Pourriez-vous recopier en entier le texte sur l'exposition Lartigue en couleur, sans en changer un seul mot ni un seul signe ?

### EXTRAIT À LIRE
= = = = =

Lartigue en couleur
A la maison européenne de la photographie
Le goût du bonheur comme méthode de travail
Parmi les très belles expositions, en voilà une qui très belle ! Attaquons tout de suite. Trois photos. Piozzo (mai 1960), Opio (1968) et Florette (1954). Trois magnifiques exemples de la transfiguration lartiguienne ou, comment la joie peut venir en ce bas monde, l’éclairer et lui donner un sens, par-delà les grandes questions, au-delà des souffrances, des passés qui n’ont pas chanté et des présents gros de guerres atomiques.
Piozzo, c’est une photo bien classique d’un bout de campagne italienne. Celle-là qui paraît n’avoir été que dessinée, mise en forme et transformée en œuvre d’art. C’est la photo que chaque amoureux de l’Italie aime à prendre. Soleil qui va finir, blés jaunes et quelques cyprès pour rappeler qu’en Italie les verts sombres et durs donnent de la majesté au moindre repli de campagne. Classique et banal sommes toutes ! Sauf que Lartigue n’y voit pas seulement ce joli coin que tout un chacun sait regarder. Caché par les broussailles, les hautes herbes, un peu en contre-bas, sur un chemin, on voit du noir, du vrai sombre qui détonne sur les gaités environnantes. Un corbillard. Le découvrant on devine derrière lui quelques têtes, quelques chapeaux, une procession funèbre, qu’il faut deviner et qui donne à la prise de vue du photographe, humour, tendresse et une petite leçon sur la fragilité du bonheur, et une autre sur l’art de photographier : l’Italie bien sûr, mais un moment discret, qu’il faut savoir saisir, un moment qu’il faut savoir montrer.

= = = = =

### DONNÉES PRÉSENTÉES
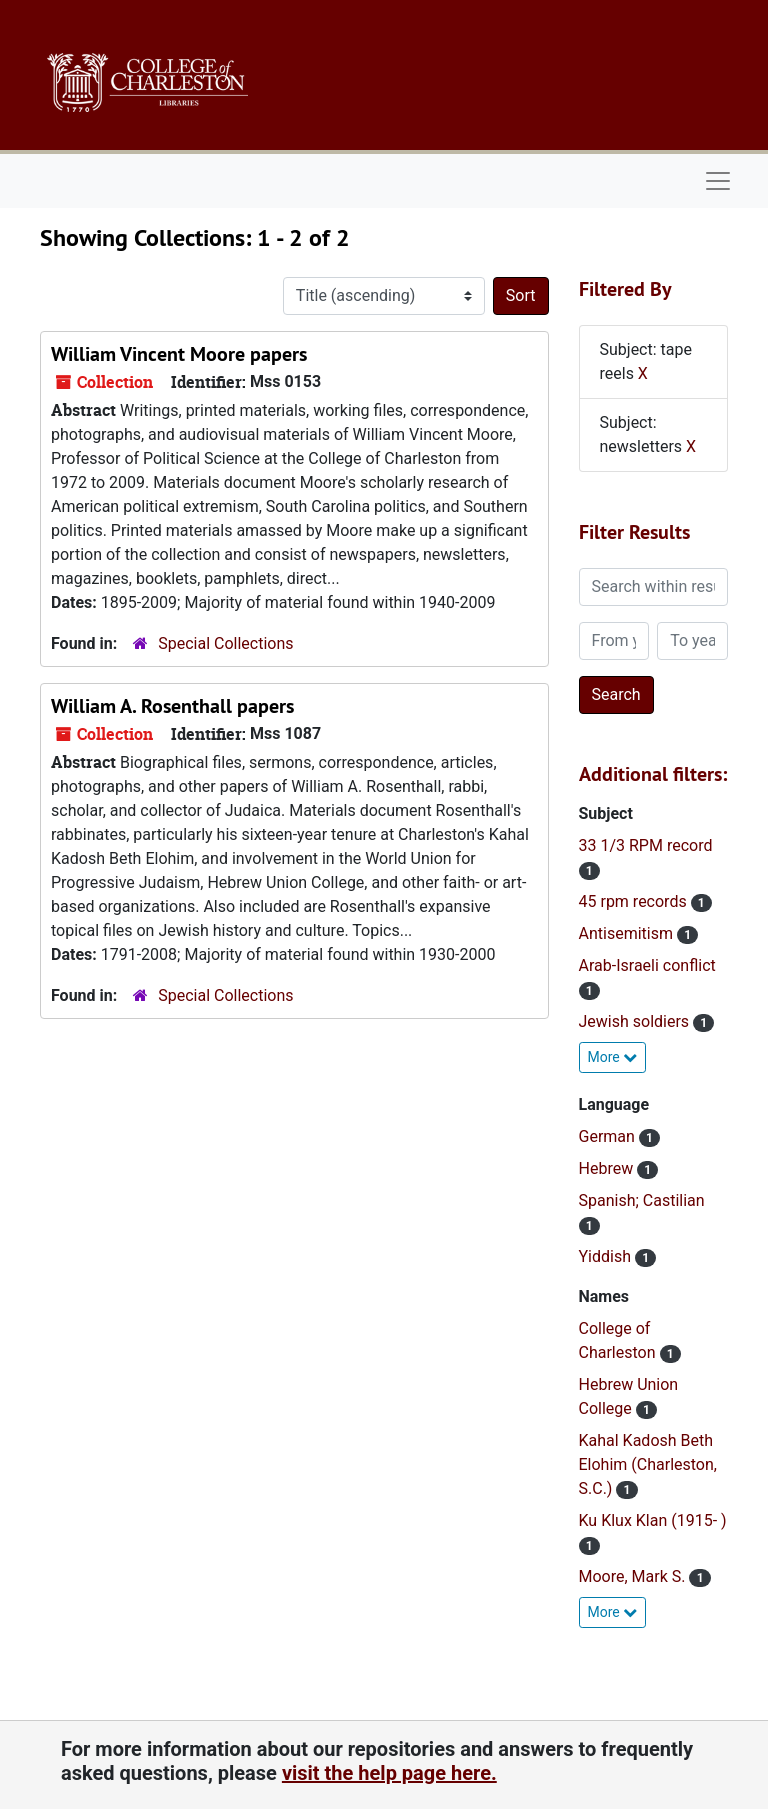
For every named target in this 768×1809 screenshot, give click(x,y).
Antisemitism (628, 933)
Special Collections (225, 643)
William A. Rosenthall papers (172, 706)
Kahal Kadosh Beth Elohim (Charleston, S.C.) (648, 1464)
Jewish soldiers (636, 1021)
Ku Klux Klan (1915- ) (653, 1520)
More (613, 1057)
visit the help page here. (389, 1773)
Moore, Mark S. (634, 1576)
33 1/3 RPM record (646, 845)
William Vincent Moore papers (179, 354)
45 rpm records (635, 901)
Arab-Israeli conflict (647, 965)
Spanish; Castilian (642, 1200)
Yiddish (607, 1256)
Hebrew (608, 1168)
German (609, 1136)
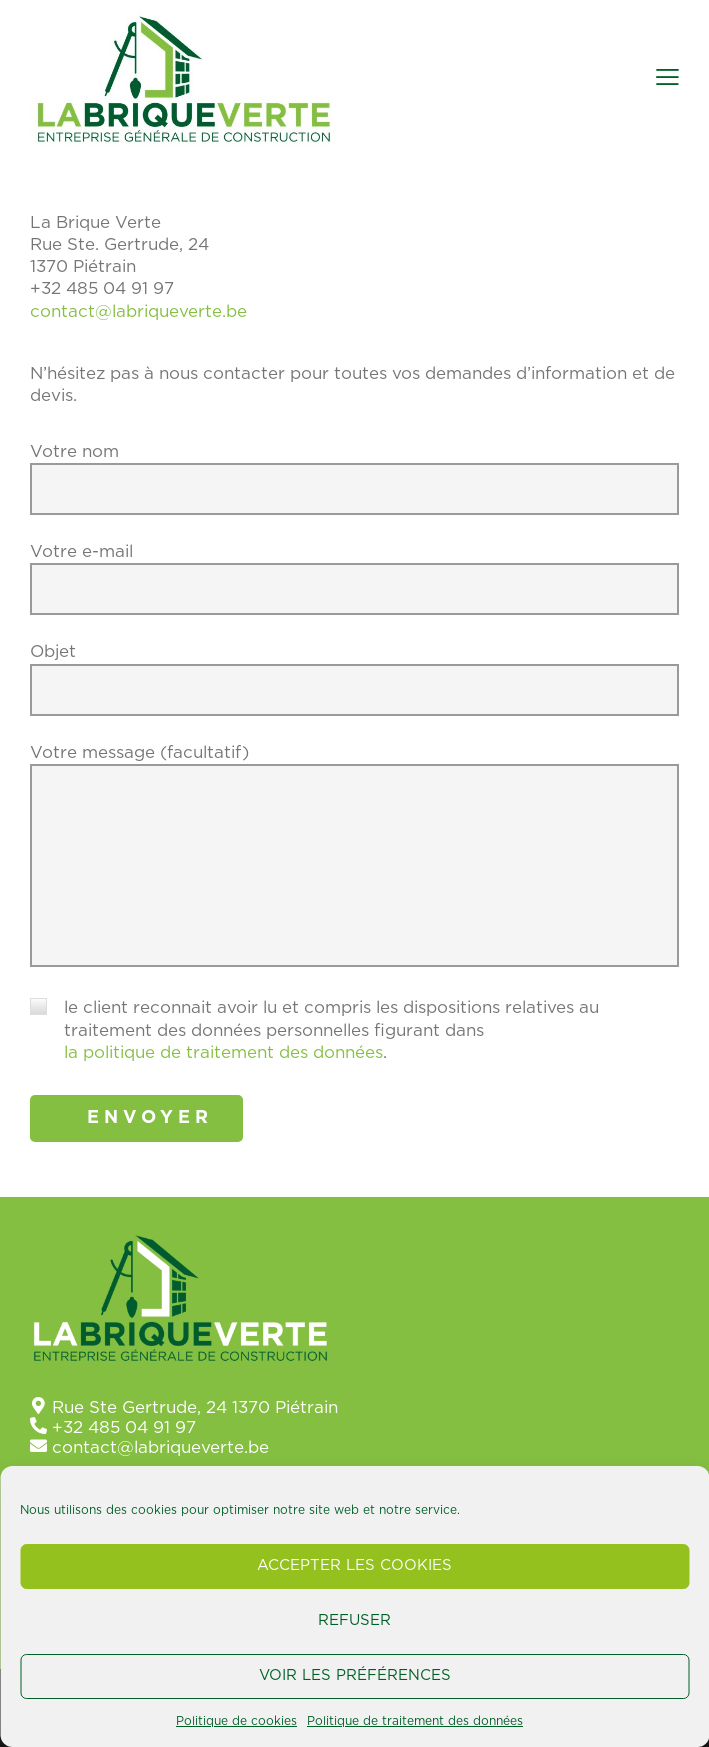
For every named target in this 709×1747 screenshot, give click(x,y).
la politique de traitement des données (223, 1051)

= = = = =

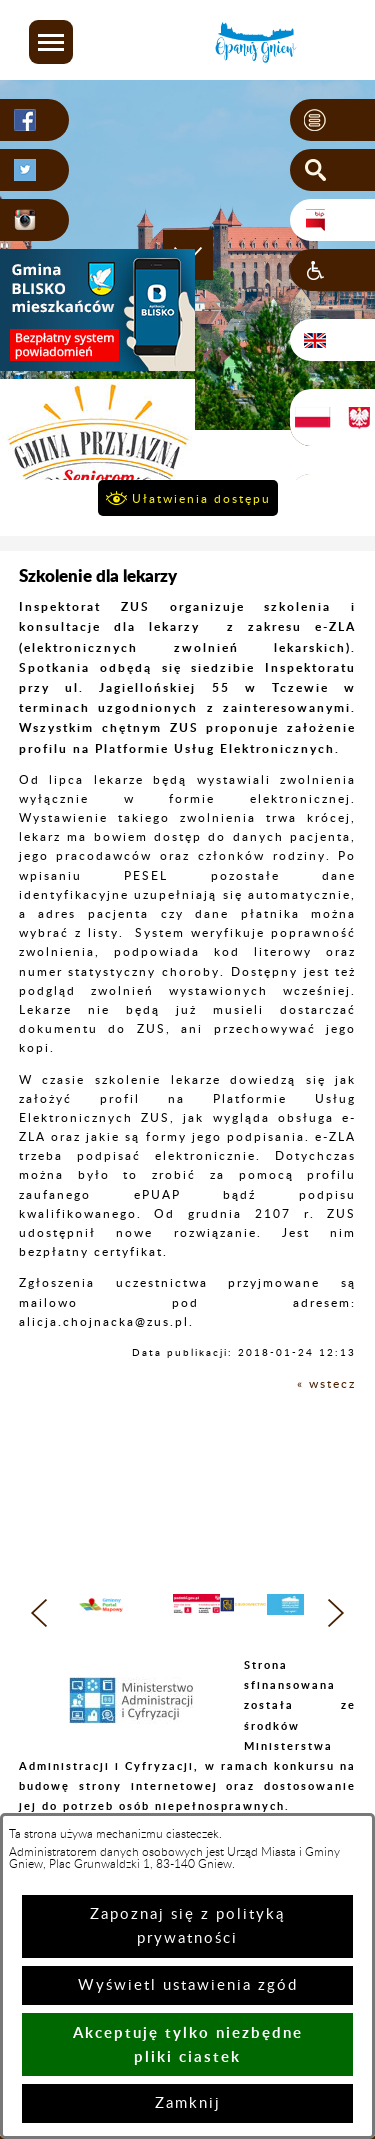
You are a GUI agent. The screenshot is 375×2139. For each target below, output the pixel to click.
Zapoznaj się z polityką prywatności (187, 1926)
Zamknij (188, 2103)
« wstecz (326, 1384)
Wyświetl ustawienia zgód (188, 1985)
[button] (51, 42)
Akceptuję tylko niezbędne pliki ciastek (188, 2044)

= = = = =

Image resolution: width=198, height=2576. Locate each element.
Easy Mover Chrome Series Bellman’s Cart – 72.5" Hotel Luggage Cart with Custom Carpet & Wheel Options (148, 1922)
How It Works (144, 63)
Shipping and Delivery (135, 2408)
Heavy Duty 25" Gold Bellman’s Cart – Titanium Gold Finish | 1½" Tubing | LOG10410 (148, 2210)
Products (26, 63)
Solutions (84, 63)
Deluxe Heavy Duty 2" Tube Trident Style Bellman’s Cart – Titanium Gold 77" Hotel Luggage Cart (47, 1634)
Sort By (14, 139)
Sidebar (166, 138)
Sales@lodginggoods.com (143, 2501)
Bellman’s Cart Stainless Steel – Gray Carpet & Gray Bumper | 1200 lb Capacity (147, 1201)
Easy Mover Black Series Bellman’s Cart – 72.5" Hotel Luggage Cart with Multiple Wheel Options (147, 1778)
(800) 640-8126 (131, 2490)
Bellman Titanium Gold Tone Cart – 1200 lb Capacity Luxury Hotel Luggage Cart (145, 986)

= = = = =

### CORRIGÉ
Lartigue en couleur
A la maison européenne de la photographie
Le goût du bonheur comme méthode de travail
Parmi les très belles expositions, en voilà une qui très belle ! Attaquons tout de suite. Trois photos. Piozzo (mai 1960), Opio (1968) et Florette (1954). Trois magnifiques exemples de la transfiguration lartiguienne ou, comment la joie peut venir en ce bas monde, l’éclairer et lui donner un sens, par-delà les grandes questions, au-delà des souffrances, des passés qui n’ont pas chanté et des présents gros de guerres atomiques.
Piozzo, c’est une photo bien classique d’un bout de campagne italienne. Celle-là qui paraît n’avoir été que dessinée, mise en forme et transformée en œuvre d’art. C’est la photo que chaque amoureux de l’Italie aime à prendre. Soleil qui va finir, blés jaunes et quelques cyprès pour rappeler qu’en Italie les verts sombres et durs donnent de la majesté au moindre repli de campagne. Classique et banal sommes toutes ! Sauf que Lartigue n’y voit pas seulement ce joli coin que tout un chacun sait regarder. Caché par les broussailles, les hautes herbes, un peu en contre-bas, sur un chemin, on voit du noir, du vrai sombre qui détonne sur les gaités environnantes. Un corbillard. Le découvrant on devine derrière lui quelques têtes, quelques chapeaux, une procession funèbre, qu’il faut deviner et qui donne à la prise de vue du photographe, humour, tendresse et une petite leçon sur la fragilité du bonheur, et une autre sur l’art de photographier : l’Italie bien sûr, mais un moment discret, qu’il faut savoir saisir, un moment qu’il faut savoir montrer.